Short task: In the court opinion excerpt, how long did the plaintiff stay in her position after Mininger was promoted?

The defendant emphasizes the facts that the plaintiff remained in her position for three months after Mininger was promoted, until the start of her planned maternity leave and that she only resigned from her position at Arrow Hart after applying for and obtaining a higher-paying job elsewhere. 13

Failure to promote is not by itself sufficient to result in constructive discharge. Irving v. Dubuque Packing Co., 689 F.2d 170, 172 (10th Cir. 1982). In this case, the additional facts offered by the plaintiff all refer to her own interpretation of events, and this subjective standard is not the appropriate approach to the issue of constructive discharge. Constructive discharge cannot be predicated on general knowledge in the workplace that an individual has applied unsuccessfully for a promotion; to hold otherwise would be to subject most businesses to such claims. The plaintiff's proffered facts concerning this issue are too subjective or too indefinite, or both, to support a claim of constructive discharge under the circumstances. See generally Dudley v. Augusta Sch. Dep't, 23 F.Supp.2d 85, 90-91 (D. Me. 1998) (discussing sufficiency of evidence to avoid entry of summary judgment on constructive-discharge claim).

Data entries:
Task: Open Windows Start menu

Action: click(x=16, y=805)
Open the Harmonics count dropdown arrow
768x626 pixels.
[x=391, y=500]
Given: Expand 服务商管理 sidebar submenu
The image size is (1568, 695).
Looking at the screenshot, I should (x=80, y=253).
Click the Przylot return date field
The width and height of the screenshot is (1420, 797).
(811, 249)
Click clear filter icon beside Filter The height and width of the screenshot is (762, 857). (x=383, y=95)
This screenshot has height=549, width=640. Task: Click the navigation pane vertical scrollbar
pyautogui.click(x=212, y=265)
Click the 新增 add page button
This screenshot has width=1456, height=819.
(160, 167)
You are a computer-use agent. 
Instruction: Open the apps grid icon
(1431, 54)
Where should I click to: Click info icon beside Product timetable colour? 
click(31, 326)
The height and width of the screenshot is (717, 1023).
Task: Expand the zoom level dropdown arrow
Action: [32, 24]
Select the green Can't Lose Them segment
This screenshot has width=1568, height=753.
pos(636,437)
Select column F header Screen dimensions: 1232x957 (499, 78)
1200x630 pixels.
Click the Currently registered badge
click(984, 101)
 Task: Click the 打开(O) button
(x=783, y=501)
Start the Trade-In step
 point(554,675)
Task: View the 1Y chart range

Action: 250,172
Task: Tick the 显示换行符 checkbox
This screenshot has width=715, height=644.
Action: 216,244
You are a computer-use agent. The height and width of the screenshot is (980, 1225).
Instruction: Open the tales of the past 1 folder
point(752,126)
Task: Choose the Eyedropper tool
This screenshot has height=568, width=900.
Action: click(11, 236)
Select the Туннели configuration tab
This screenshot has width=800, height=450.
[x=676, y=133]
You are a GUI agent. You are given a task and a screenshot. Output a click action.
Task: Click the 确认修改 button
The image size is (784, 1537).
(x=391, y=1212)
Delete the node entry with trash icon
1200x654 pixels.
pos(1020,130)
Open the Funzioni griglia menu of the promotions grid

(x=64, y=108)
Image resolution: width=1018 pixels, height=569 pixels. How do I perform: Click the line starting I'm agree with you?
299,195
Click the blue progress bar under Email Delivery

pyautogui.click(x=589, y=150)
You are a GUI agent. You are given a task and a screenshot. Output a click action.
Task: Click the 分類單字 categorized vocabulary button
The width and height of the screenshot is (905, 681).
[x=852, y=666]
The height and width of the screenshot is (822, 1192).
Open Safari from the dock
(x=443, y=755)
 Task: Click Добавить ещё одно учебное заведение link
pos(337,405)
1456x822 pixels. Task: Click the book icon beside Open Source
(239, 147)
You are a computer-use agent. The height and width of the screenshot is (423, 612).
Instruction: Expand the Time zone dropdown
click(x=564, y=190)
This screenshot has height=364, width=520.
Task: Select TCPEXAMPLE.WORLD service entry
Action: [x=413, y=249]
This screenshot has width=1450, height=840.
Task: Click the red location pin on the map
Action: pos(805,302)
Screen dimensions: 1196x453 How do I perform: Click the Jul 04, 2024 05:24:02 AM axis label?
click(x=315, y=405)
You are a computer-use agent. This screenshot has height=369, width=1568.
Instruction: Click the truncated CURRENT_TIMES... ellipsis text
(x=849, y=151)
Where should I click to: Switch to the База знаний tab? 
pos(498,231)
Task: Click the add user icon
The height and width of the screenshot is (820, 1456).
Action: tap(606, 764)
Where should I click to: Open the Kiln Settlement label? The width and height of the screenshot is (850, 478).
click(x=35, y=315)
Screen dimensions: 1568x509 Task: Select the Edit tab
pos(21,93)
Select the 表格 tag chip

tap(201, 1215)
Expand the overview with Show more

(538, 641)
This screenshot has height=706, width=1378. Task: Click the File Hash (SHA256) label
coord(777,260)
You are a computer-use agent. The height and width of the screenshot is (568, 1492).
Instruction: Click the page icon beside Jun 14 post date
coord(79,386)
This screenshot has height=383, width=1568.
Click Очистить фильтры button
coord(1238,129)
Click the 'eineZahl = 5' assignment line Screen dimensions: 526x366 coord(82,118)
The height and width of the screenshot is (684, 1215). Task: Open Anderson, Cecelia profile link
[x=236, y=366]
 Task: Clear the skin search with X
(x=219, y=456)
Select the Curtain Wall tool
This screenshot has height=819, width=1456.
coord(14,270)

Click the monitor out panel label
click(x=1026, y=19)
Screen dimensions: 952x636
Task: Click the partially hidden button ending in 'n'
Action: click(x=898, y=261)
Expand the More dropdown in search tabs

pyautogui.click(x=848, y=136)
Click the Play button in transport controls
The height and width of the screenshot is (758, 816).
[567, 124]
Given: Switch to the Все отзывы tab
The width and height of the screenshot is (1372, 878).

Answer for the task: Three months, until the start of her planned maternity leave.